Amazon/AWS Makes "Krakatoa" Volumetric Renderer Open-Source

Written by Michael Larabel in Free Software on 18 November 2022 at 10:00 AM EST. 2 Comments
FREE SOFTWARE
Amazon Web Services (AWS) announced this week that their Krakatoa product-grade, volumetric renderer has been made open-source. AWS also open-sourced their XMesh software to optimize animated 3D geometry asset files.

Krakatoa is a volumetric renderer that runs on Windows and Linux with CPU-based rendering support. Krakatoa can be integrated into Autodesk 3Ds Max, Autodesk Maya, Cinema 4D, or used as a standalone particle renderer. Krakatoa works on both Windows and Linux.

Krakatoa and XMesh have both been part of AWS' Thinkbox artist toolset while now are made available as open-source software. Of course, Amazon hopes you'll leverage the AWS cloud for storing assets and rendering massive scenes as scale using their infrastructure.
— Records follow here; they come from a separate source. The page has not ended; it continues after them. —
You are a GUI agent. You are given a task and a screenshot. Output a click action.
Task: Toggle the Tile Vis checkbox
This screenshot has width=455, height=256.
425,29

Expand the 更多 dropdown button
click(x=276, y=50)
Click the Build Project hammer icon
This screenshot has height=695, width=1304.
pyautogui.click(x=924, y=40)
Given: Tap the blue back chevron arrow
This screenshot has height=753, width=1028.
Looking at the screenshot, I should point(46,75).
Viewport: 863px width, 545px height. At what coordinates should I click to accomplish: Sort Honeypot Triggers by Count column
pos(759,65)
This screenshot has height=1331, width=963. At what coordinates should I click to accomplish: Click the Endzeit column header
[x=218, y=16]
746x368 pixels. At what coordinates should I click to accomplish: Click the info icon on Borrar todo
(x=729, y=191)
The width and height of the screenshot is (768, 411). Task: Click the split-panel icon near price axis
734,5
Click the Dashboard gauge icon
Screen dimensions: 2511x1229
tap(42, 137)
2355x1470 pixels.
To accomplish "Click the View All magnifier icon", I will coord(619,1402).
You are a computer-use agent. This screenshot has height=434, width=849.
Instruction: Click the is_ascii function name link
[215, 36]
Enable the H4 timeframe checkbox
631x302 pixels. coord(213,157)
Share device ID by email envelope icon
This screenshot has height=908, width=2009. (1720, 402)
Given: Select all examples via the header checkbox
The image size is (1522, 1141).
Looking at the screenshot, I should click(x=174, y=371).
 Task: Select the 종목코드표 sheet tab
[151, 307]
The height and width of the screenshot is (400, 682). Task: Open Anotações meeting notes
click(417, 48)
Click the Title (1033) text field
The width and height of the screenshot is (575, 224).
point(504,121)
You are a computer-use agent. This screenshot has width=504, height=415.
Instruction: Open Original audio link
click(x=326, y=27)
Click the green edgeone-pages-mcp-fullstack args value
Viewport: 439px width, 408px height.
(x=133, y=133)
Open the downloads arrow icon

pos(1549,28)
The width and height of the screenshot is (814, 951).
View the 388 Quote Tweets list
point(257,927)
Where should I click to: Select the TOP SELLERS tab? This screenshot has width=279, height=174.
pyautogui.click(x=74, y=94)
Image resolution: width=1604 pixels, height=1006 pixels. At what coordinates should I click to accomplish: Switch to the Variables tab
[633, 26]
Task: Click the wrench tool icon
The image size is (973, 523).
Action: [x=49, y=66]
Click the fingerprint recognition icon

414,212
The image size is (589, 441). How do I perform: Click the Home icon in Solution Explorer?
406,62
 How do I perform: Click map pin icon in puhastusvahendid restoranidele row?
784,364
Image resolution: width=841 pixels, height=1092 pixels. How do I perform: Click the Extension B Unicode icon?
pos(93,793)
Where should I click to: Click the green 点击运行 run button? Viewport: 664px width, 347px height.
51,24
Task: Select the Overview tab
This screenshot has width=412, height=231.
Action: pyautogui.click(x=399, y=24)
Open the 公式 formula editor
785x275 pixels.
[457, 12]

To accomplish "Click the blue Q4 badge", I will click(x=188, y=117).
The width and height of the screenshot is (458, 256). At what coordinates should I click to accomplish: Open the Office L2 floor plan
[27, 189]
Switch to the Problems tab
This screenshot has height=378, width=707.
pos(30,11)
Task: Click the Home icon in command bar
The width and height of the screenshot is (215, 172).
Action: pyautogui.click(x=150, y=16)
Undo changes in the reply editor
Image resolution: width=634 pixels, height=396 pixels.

AWS showcase how Krakatoa has already been used in production for films like Aquaman and Game of Thrones.


More details on the Krakatoa renderer being open-sourced along with XMesh can be found via the AWS blog. Krakatoa is being distributed under an Apache 2.0 license and can be found via GitHub. I'll certainly be checking out the Krakatoa fast particle renderer to see how well it could work out as another interesting CPU benchmark.